The accountancy watchdog has dropped an investigation into the former Tesco chief financial officer Laurie McIlwee, nearly two years after an accounting scandal emerged at the supermarket.

McIlwee left his job at Tesco in April 2014 with a £1m payoff following tensions with the then chief executive, Philip Clarke. Five months later, Clarke’s successor, Dave Lewis, flagged up the discovery of a black hole in the company’s accounts that was eventually valued at £263m.

In December 2014, the Financial Reporting Council, the accountancy watchdog, launched an investigation into the actions of Tesco’s financial team, including McIlwee, and the role of its auditor, PwC, in the profits overstatement.

On Wednesday, the FRC said it had closed the investigation into McIlwee after concluding that there was “no realistic prospect that a tribunal would make an adverse finding in relation to [his] conduct”.

PwC remains under investigation. The scandal is also being looked at by the Serious Fraud Office, which interviewed Clarke under caution last year. It is understood that McIlwee has been interviewed by the SFO, but only as a witness, and he is not being considered for prosecution.

The FRC clearance means that McIlwee, who has not been in full-time work since leaving Tesco, is unlikely to face any action over the scandal and can look for a new role.

The move also suggests that the SFO may be preparing to release the findings of its investigation.

A third investigation by the grocery market watchdog in January led to Tesco being ordered to make “significant changes” in the way it deals with suppliers, after finding that the supermarket, Britain’s biggest, had deliberately delayed payments to maximise profits.

The accounting scandal was revealed weeks after the arrival of Lewis, who was brought in to turn around falling sales and profits.

McIlwee was paid £400,000 in the six months after he quit Tesco, during which time he was requested to be available to assist the supermarket.

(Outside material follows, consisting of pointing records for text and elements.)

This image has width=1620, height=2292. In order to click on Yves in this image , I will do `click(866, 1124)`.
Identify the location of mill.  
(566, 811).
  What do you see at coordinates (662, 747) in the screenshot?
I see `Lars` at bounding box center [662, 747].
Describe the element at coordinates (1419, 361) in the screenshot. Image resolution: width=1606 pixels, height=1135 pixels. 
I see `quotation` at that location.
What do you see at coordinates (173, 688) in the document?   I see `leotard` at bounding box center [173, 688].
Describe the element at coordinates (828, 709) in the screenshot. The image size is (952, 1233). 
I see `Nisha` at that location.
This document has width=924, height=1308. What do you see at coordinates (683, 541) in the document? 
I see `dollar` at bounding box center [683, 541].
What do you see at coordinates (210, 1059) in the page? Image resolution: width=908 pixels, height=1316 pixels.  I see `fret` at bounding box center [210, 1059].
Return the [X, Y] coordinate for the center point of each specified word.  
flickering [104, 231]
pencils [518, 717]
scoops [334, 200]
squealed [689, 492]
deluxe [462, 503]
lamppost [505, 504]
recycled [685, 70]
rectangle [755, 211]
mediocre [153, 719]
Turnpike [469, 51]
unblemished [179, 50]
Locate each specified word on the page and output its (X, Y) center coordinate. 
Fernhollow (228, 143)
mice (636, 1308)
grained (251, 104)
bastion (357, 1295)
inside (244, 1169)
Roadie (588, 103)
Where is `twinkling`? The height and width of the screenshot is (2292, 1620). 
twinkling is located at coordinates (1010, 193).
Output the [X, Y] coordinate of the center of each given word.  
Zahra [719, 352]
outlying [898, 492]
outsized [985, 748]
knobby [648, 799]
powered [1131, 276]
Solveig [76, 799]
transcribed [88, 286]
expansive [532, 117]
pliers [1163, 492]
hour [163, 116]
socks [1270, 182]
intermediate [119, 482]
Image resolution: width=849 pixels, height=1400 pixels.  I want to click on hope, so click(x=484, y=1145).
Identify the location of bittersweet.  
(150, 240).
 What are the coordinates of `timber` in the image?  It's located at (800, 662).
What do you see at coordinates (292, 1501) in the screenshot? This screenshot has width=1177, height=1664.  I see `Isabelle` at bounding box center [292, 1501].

It later emerged that McIlwee did not provide any services to Tesco during that time and was asked not to come into the office. In McIlwee’s absence, Clarke assembled a team of senior finance personnel to oversee monetary matters.

When a whistleblower alerted Lewis to a problem with Tesco’s accounts, a team of forensic accountants from Deloitte took over and established that the company had artificially inflated an estimate of first-half profits given to the City in August 2014. They found that similar practices had been in place during previous reporting periods, taking the total to £263m. In April, Tesco said it had found another £60m in mis-statements from previous years, mostly as a result of an audit of its Irish operations.

Deloitte said £118m of the £263m figure related to the first six months of the financial year and £145m related to previous years.